When the last Raptor leaves Galactica with Paula, Baltar stays on Galactica to finally do something noble. He is issued a rifle and made part of Galactica's reserve force, with Caprica Six. The "Head Baltar" only seen by Caprica Six and the Head Six seen only by Baltar then appear to them and they realize they can see both of them. During the assault on the Cylon colony ship, Baltar and Caprica Six defend Galactica from Cylon Centurions: Baltar performs well, killing at least one Centurion; in a bout of over-enthusiasm nearly shoots the returning rescue team before he is stopped by Caprica Six.
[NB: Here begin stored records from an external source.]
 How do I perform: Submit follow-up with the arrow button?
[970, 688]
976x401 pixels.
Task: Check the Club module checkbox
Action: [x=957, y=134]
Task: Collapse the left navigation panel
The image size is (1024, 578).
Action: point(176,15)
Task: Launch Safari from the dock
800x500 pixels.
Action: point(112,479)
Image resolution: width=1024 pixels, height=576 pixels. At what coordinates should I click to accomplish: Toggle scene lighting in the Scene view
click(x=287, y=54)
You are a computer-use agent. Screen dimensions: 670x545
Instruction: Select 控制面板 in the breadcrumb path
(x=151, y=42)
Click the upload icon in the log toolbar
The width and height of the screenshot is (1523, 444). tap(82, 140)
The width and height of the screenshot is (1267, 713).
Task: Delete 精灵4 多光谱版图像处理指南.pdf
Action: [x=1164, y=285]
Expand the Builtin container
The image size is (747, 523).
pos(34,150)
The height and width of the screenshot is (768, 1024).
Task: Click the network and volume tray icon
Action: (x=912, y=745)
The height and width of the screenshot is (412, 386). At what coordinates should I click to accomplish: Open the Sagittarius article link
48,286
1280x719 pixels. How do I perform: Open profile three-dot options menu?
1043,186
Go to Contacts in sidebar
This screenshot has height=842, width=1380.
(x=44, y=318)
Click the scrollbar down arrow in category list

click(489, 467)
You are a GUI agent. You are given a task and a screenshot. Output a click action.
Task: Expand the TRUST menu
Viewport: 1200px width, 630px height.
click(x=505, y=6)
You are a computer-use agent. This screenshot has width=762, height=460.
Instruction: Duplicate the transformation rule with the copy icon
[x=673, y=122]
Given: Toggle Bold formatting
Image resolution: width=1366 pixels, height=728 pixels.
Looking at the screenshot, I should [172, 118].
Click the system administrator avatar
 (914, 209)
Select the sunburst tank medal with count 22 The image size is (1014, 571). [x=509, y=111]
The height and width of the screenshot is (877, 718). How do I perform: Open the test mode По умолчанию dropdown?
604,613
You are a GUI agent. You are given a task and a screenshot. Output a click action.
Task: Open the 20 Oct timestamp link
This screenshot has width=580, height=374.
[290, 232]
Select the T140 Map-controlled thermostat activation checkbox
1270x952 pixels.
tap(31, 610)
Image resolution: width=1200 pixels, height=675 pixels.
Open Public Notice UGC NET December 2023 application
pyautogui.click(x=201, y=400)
The two later find Hera, who is running away in a manner that fulfils the Opera House vision (with Galactica substituted for the Opera House). They carry her through the ship to the Opera House and enter it to find themselves in Galactica's CIC with the Final Five in similar positions as they were in the vision. Cavil takes Hera hostage but Baltar tries to talk him down attempting to convince him to end the cycle of violence; in a rare moment of complete sincerity, Baltar confesses that his atheism has given way to the possibility of unexplainable, supernatural influence. Baltar's speech causes Cavil to falter and finally gives in when Colonel Tigh offers him resurrection in return for Hera and leaving humanity alone for good.

===Coda===
Baltar is part of the survey crew that discovers a primitive version of humanity that evolved on the planet (which the Colonials later name Earth) and says they can have children with the Colonials and humanoid Cylons. As the Colonials and human Cylons depart, Baltar and Caprica Six discuss the possibility of becoming farmers; Baltar indicates that he is ready to accept the life and is finally at peace with the idea of following in his father's footsteps. Later, while observing Hera with Caprica Six, Baltar and Caprica Six receive a final visit from their ethereal counterparts. They reveal that Baltar and Caprica have fulfilled their role in God's plan. The ethereal Beings disappear for the last time, then appear on modern Earth 150,000 years later.

== Reception ==

The Independent included Baltar on their list of the 35 greatest TV villains.

Armando Iannucci praised the show and the characters, particularly "a hugely complicated, pathetic, funny and devious bad guy in Gaius Baltar, one of the most fallible villains ever screened."

In 2005 James Callis won a Saturn Award, for Best Supporting Actor on Television. He was nominated again in 2006.